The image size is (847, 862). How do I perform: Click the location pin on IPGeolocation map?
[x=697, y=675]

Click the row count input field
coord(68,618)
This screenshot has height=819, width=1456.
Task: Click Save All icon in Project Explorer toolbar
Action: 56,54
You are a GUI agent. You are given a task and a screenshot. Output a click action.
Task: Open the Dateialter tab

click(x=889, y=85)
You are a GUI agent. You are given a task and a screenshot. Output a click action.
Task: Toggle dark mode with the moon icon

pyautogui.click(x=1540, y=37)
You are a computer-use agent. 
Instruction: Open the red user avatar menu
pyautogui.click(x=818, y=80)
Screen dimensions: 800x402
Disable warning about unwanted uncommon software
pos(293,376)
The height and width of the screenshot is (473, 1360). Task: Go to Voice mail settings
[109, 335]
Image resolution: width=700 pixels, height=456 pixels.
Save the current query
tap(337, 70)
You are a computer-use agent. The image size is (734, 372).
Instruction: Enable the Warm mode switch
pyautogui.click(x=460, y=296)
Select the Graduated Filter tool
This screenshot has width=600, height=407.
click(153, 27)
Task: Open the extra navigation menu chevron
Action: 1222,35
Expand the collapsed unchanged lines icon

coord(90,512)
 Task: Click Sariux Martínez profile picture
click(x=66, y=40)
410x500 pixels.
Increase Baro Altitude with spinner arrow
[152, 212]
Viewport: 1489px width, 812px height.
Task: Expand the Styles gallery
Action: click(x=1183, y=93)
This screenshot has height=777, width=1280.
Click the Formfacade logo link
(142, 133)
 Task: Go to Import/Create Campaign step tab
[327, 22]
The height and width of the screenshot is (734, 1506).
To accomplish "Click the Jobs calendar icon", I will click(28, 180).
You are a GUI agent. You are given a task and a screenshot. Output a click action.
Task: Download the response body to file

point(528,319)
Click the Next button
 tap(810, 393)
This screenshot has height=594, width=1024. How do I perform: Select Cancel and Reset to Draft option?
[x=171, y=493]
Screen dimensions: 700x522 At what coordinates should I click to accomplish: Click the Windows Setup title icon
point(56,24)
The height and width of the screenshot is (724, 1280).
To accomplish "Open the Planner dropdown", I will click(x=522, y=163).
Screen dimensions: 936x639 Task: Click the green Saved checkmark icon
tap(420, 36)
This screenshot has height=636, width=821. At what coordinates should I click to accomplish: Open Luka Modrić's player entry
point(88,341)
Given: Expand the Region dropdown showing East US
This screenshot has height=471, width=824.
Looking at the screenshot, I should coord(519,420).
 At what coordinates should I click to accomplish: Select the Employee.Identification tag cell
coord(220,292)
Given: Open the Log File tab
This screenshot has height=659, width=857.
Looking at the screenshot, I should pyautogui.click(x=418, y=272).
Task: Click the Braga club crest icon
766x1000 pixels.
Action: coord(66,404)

....

* [Task instructions] Could you copy each line in the listing above that includes the word "will"?

* [Answer section]
To accomplish "Click the Jobs calendar icon", I will click(28, 180).
To accomplish "Open the Planner dropdown", I will click(x=522, y=163).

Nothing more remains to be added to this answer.